Dave's challenge to keep things "optimistic" and to further the "win win" model.
Those tireless "disrupters" who insisted that it was not pessimistic to acknowledge problems and to think critically about what we were all about.
Those who continued, in spite of the dismissal, to remind "us" that we were a mostly white, mostly male cohort.
References to Socrates.
That you can get protection against libel through your homeowner's insurance.
The Ted Baxter philosophy: That if you link to people who are smarter and funnier and better writers than you are, you will lose them. I think this was Glenn Reynold's theory.
Jay Rosen's thoughtful, wise meta comments throughout the day, including the fact that readers are now writers, and that there are no masses, just a way of seeing people as masses.
Jenny Levine's tireless and patient attempts to remind and educate us about the amazing potential that resides in public libraries.
Patrick Delaney's dedicated and inspiring work in ,his palatable (to technophobes) concept of digital paper and his blog rats.
The question posed by somebody, " Should blogs be a lifestlye or is it like singing?
The amazing Rashomon like phenomenon of a room full of bloggers blogging their simultaneous experience of bloggercon as it was webcast, while they were discussing it on IRC Chat while they were experiencing it....
Scott Johnson, Feedster
founder and all around helpful and friendly guy.
Adam Curry's reminder that we, the US, are not the center of the universe, though in our ethnocentric way we like to think we are, his wonderful link to the Zen TV exercise, and his schoolblogs.
Christopher Lydon's elegant and practiced moderating and his notion that blogging is done out of love...."a soul and a heartbeat....that is the promise of the transformation."
The challenge I think is for this group of mostly very smart, mostly very white, mostly very male folks to pool their amazing wisdom and capacity for innovation and think seriously about issues of diversity and lack of access.
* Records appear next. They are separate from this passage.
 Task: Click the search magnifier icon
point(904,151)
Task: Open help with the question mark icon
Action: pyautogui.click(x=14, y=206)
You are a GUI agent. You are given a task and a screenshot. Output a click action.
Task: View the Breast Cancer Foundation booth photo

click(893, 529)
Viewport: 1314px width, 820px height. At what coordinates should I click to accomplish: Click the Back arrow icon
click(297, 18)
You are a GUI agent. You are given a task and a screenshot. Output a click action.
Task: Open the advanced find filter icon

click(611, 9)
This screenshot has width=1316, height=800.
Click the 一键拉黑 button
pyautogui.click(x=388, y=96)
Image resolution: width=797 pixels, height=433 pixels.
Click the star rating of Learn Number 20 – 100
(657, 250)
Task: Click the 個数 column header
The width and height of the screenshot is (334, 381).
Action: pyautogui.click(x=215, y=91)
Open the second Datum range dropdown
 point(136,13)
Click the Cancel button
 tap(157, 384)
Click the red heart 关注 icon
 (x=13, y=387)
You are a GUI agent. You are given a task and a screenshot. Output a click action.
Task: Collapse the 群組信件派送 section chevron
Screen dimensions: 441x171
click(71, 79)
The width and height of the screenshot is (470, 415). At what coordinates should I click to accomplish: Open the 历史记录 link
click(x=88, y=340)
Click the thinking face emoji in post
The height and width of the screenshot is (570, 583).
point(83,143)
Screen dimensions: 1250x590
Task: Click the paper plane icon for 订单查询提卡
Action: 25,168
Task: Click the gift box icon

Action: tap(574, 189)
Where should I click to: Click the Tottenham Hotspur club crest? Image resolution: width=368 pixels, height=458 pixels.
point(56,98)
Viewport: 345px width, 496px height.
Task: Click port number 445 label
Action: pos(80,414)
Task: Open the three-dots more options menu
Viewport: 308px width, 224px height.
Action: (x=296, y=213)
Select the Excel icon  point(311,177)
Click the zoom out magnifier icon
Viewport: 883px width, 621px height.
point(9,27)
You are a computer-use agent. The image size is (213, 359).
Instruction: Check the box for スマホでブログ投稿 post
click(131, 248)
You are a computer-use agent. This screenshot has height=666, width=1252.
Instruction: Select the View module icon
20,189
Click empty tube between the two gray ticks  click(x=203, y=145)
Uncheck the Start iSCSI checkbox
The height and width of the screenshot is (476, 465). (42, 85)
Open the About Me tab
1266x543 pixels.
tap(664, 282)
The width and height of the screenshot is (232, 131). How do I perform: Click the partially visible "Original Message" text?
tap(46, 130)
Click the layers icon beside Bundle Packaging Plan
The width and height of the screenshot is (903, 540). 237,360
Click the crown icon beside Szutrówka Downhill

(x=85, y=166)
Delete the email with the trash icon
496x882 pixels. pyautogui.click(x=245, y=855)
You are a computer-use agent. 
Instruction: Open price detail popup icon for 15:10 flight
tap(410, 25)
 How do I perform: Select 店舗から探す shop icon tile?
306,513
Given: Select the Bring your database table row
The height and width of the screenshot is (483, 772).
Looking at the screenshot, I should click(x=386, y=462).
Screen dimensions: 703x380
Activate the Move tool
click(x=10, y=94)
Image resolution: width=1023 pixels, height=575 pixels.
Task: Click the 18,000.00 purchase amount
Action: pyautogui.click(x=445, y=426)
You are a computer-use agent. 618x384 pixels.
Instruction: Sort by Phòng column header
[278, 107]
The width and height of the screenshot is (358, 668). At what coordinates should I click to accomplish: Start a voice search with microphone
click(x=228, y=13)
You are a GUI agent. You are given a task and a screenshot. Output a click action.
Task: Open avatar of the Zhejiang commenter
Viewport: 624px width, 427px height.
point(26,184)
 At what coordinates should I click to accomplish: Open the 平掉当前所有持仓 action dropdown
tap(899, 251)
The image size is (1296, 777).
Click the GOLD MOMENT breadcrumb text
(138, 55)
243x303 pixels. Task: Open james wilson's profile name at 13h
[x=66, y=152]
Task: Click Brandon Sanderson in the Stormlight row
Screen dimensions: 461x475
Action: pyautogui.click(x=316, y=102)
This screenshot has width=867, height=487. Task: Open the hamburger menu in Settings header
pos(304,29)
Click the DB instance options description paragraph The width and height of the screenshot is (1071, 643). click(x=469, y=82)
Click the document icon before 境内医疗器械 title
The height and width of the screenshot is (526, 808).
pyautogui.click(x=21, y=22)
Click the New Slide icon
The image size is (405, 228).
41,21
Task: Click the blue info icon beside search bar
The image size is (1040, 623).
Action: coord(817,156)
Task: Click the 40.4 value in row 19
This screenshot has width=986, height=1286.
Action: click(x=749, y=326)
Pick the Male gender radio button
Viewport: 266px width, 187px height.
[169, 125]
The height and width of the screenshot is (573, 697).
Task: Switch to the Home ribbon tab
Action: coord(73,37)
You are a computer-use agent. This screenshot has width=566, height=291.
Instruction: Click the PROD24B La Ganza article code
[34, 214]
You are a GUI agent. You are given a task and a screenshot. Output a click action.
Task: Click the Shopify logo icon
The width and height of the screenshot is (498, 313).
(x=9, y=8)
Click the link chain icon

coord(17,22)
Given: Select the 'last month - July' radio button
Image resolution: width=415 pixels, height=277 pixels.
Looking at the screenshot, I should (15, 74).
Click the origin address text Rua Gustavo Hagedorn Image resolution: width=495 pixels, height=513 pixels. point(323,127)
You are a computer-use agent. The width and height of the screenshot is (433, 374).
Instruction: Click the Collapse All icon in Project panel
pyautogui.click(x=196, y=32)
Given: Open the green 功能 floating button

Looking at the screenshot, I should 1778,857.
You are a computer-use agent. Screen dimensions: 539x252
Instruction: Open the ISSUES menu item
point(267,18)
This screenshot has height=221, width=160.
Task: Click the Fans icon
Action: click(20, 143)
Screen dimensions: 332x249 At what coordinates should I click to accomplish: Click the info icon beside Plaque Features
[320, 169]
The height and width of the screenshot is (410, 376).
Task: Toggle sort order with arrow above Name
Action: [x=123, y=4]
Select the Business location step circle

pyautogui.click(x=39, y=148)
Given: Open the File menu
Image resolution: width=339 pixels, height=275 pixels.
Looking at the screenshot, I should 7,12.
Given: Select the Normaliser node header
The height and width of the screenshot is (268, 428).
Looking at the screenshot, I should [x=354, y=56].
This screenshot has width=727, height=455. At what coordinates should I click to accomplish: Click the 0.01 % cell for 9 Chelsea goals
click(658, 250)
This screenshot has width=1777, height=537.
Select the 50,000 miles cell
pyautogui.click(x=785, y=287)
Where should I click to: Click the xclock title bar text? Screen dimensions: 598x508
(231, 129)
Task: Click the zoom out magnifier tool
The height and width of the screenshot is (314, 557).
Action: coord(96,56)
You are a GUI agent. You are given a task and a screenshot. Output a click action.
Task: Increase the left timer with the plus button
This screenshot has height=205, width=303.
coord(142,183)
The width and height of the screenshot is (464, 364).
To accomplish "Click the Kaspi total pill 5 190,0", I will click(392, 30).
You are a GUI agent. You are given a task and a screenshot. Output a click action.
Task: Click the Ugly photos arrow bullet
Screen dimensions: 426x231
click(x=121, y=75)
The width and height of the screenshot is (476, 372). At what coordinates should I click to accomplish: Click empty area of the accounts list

To ignore these facts and sluff off remarks about lack of diversity as unimportant or an attempt to move away from the positive, diminishes us in our effort to truly effect some kind of transformation.
It was long, full, virtual, digital, analog, p2p, face to face, and more. While I would love to attend the free smaller workshops today, which span the spectrum from spirituality to how to blog, duty calls. Classes to plan, food to prepare, sins to atone for and a fast to begin.